US-based WeChat users are suing the US government in a bid to block an executive order barring access to the Chinese instant messaging app in the country.
The lawsuit was filed on Friday in San Francisco by the nonprofit US WeChat Users Alliance and other individuals who say to be relying on the app for work, worship or staying in touch with relatives in China.
The plaintiffs, who are not affiliated with WeChat or its parent company Tencent Holdings, said the ban would violate their freedom of speech, free exercise of religion and other constitutional rights.
At the same time, Tik Tok, another hugely popular Chinese messaging app, with nearly one billion users worldwide, said on Saturday that it is planning too a legal action to block the executive order.
"We have no choice but to challenge the executive order," TikTok said in a message sent to news agency AFP, "to ensure that the law is upheld and that our business and our users are treated fairly."

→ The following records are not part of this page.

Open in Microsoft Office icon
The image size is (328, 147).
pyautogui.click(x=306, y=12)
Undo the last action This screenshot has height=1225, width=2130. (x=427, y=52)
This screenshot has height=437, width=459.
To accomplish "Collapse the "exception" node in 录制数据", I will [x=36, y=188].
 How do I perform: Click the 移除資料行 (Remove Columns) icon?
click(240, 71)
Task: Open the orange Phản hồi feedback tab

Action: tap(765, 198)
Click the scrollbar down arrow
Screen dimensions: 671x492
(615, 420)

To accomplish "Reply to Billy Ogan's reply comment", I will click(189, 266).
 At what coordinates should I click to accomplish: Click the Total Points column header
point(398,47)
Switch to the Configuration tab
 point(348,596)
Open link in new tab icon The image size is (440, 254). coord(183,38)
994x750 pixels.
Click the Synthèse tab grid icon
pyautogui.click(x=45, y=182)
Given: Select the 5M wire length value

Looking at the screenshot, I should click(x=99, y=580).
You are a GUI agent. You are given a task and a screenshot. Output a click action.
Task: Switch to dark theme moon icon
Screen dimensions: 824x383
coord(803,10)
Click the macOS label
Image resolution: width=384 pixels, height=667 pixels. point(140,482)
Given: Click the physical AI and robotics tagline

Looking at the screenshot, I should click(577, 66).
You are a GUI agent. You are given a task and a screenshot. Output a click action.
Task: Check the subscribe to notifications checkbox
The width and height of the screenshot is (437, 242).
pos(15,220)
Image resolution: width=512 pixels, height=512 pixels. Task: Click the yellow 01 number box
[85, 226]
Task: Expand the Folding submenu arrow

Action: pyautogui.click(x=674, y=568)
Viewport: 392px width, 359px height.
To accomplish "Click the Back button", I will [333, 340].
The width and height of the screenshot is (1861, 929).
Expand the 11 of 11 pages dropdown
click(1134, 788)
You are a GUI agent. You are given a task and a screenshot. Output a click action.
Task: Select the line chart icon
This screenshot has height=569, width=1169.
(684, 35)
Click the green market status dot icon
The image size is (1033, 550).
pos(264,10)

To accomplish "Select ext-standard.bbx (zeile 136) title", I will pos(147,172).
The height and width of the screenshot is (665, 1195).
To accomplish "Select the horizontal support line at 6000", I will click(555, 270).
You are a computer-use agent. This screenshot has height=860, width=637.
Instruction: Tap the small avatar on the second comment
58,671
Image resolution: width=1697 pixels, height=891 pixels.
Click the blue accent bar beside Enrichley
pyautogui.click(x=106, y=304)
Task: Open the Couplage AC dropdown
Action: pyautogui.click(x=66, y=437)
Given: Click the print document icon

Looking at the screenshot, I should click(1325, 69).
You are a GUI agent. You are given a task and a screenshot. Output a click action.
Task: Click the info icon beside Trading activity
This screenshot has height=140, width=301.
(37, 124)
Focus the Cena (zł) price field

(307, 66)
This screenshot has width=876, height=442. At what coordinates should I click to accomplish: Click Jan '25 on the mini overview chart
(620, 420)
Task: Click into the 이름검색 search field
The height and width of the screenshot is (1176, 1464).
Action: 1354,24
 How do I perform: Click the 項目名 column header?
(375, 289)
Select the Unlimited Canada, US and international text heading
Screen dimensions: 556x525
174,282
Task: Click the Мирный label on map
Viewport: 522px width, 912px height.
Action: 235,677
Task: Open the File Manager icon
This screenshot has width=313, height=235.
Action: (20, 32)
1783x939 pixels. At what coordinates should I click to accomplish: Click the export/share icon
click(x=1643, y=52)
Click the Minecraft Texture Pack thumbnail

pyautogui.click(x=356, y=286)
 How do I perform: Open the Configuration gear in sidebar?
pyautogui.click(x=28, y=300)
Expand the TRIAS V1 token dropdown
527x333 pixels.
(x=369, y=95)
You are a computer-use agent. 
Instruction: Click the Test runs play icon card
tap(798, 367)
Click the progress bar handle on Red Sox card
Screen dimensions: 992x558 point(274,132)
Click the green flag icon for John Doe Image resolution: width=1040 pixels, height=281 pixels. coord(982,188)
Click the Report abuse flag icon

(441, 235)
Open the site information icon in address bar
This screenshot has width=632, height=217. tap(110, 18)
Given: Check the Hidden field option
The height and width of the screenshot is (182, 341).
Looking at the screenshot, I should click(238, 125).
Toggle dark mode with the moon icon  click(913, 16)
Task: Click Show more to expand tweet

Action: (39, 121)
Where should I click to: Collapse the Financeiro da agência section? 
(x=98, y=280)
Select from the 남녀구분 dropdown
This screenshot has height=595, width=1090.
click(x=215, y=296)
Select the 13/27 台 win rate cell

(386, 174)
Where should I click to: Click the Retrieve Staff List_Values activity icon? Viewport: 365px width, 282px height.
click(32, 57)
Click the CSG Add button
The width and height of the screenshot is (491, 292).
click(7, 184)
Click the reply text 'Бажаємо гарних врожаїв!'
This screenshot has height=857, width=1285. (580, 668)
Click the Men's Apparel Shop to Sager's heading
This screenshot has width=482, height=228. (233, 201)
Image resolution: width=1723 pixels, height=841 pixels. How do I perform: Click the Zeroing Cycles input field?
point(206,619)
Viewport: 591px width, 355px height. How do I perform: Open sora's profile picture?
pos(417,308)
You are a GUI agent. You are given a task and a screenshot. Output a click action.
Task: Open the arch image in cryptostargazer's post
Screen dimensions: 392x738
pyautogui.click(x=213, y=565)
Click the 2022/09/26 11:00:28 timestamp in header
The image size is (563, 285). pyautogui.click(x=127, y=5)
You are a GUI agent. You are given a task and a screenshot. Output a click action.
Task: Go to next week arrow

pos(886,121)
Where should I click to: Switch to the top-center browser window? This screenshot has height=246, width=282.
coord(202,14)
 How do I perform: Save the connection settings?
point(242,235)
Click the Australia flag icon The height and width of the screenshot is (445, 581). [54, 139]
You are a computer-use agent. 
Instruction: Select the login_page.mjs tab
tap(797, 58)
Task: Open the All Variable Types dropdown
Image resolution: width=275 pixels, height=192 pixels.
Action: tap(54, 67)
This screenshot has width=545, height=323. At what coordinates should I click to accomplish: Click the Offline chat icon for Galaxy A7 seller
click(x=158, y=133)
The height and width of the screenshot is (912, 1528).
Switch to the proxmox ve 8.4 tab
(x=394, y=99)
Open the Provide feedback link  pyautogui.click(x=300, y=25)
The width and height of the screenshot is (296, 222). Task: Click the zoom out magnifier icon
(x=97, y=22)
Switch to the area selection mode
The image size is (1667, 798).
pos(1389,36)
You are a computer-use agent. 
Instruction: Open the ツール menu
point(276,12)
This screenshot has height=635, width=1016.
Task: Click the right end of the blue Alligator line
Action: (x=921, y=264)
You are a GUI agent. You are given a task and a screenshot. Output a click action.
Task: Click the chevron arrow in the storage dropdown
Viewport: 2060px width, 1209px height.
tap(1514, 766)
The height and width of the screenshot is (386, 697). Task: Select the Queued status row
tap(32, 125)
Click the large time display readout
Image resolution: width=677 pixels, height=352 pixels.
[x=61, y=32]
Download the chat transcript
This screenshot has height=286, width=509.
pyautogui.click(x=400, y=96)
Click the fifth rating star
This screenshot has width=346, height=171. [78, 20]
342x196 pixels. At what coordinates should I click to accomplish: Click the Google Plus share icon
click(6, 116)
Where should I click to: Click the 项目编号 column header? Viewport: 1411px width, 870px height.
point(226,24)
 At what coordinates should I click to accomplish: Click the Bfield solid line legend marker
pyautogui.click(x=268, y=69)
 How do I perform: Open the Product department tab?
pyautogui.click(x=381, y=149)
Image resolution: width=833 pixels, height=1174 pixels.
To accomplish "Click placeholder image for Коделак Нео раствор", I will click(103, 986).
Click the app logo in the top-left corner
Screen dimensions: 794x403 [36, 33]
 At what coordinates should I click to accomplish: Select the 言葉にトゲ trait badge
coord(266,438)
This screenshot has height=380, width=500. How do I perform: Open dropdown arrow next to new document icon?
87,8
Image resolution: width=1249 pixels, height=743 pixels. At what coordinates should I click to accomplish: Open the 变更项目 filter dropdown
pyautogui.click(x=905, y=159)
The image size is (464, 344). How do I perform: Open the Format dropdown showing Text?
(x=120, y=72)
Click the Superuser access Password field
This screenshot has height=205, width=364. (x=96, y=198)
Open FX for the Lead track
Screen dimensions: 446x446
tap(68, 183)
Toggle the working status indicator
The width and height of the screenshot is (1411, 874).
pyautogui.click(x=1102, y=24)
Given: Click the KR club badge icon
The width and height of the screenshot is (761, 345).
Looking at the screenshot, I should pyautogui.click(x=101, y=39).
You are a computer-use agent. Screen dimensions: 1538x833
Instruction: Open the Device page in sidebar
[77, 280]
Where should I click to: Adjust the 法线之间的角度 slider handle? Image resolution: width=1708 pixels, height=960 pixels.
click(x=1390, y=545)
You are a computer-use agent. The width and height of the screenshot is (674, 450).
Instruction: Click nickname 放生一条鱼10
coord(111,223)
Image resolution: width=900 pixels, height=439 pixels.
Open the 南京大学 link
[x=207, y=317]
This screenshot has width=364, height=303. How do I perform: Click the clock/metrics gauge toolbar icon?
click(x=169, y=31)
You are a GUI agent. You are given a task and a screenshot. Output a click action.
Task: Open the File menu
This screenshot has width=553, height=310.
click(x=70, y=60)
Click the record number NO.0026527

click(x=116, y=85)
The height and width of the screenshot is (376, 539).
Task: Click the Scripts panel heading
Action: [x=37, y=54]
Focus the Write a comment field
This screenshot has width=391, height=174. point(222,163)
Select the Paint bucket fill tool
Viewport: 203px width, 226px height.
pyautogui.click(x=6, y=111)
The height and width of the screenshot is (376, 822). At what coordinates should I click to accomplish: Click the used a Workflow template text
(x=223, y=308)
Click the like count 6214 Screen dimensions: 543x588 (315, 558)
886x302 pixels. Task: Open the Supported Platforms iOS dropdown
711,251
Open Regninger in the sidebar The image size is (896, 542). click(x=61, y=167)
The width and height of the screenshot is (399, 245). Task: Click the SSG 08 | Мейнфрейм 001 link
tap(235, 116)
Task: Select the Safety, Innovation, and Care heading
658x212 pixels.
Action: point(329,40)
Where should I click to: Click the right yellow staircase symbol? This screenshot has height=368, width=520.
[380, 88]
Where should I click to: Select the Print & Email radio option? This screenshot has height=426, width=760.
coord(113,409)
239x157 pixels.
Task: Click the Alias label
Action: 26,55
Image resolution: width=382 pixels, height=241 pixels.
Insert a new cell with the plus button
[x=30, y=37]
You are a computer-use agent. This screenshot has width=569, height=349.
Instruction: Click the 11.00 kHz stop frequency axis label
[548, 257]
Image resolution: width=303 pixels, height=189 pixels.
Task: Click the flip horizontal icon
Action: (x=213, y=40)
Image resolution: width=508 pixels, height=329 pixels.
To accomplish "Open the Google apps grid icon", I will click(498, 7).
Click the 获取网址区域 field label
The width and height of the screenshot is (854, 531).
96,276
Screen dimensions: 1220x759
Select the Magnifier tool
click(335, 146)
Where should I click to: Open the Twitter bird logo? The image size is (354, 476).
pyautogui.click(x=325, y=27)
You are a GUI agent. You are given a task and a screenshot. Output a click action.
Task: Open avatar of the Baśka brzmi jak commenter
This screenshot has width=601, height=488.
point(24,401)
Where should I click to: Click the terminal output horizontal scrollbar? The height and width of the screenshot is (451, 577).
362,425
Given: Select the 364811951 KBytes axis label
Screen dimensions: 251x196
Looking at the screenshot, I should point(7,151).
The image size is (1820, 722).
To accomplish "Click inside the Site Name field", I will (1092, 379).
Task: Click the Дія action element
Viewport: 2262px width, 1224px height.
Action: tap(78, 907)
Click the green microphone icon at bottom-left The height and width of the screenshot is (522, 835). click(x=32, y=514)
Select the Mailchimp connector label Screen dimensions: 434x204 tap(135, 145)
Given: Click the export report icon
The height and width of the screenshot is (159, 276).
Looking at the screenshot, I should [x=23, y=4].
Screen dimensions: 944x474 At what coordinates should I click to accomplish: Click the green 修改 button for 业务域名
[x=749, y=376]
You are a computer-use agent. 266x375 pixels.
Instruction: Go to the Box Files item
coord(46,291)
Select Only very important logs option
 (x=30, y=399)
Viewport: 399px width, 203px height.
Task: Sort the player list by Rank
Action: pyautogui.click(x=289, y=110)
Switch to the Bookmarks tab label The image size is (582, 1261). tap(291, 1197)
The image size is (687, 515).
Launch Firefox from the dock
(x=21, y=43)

ByteDance, the owner of TikTok, said the appeal will be filed on Monday, though it didn't specify in which jurisdiction.
Trump on August 6 ordered sweeping but vague bans on WeChat and TikTok, saying they are a threat to US national security, foreign policy and the economy.
The twin executive orders — one for each app — are expected to take effect on September 20.
It remains unclear what the orders will mean for the apps’ millions of users in the US, but experts have said the orders appear intended to bar WeChat and TikTok from Apple Store and Google Play.
Trump gave ByteDance until around mid-November to sell its TikTok American operations. Microsoft signalled its interest, though Trump recently expressed support for a possible takeover by Oracle, an IT group co-founded by Larry Ellison, who raised millions of dollars for his election campaign.